● **THE RECORDS**:
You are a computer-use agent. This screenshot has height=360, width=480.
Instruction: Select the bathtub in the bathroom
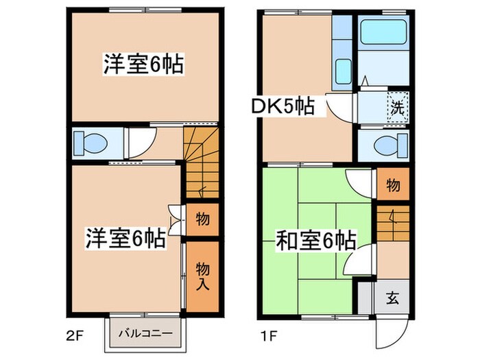click(x=383, y=33)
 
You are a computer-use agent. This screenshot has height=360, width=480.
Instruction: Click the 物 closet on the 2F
click(x=203, y=220)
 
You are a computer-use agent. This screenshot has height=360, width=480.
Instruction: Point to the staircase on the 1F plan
click(x=392, y=224)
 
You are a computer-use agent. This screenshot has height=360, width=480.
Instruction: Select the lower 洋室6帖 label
click(x=125, y=239)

● **SHORT TASK**: Please return all of the records above word for word, with the pictures left out.

● **SOLUTION TO THIS EXERCISE**:
You are a computer-use agent. This screenshot has height=360, width=480.
Instruction: Select the bathtub in the bathroom
click(x=383, y=33)
 
You are a computer-use agent. This screenshot has height=360, width=480.
Instruction: Click the 物 closet on the 2F
click(x=203, y=220)
 
You are a computer-use agent. This screenshot has height=360, width=480.
Instruction: Point to the staircase on the 1F plan
click(x=392, y=224)
 
You are a computer-use agent. This screenshot has height=360, width=480.
Instruction: Select the lower 洋室6帖 label
click(x=125, y=239)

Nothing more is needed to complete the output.